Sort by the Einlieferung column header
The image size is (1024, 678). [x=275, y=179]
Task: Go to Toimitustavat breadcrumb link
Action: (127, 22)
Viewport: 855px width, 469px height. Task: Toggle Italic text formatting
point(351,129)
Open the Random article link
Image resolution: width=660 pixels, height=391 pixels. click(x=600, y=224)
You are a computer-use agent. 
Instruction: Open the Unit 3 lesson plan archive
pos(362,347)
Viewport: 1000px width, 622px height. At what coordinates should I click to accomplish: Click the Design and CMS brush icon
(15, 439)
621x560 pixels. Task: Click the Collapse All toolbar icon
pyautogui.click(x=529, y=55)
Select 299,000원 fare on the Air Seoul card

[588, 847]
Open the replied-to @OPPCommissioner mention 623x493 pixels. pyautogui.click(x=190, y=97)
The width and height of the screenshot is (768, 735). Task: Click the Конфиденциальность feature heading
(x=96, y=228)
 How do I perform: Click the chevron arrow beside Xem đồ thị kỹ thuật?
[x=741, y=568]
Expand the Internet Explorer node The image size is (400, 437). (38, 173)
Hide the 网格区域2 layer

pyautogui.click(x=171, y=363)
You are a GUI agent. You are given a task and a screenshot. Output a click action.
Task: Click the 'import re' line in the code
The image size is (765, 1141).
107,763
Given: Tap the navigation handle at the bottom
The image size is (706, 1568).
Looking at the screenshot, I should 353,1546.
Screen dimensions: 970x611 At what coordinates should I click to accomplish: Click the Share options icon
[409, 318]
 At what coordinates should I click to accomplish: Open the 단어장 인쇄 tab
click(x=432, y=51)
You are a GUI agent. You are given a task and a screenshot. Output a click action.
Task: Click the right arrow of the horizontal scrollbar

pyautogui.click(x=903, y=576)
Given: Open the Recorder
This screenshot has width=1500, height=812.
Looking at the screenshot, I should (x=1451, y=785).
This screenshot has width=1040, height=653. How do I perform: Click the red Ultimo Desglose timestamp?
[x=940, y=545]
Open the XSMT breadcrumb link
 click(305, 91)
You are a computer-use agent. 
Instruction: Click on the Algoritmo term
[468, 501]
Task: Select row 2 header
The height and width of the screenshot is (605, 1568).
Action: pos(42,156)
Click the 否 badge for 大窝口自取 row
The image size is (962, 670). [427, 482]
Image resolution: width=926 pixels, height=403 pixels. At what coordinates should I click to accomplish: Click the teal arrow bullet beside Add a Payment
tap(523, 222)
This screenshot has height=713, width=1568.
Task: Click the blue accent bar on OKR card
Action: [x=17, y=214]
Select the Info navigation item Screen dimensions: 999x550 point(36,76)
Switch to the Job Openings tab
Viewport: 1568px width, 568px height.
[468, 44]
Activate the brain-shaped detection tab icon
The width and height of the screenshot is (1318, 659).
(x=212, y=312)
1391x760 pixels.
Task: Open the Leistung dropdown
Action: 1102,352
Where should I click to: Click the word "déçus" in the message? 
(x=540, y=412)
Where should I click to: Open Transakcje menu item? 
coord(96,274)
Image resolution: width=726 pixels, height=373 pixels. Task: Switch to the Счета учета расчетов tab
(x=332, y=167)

* * * * *

Where a line of the records contains the word "navigation", copy that line.

Given: Tap the navigation handle at the bottom
Select the Info navigation item Screen dimensions: 999x550 point(36,76)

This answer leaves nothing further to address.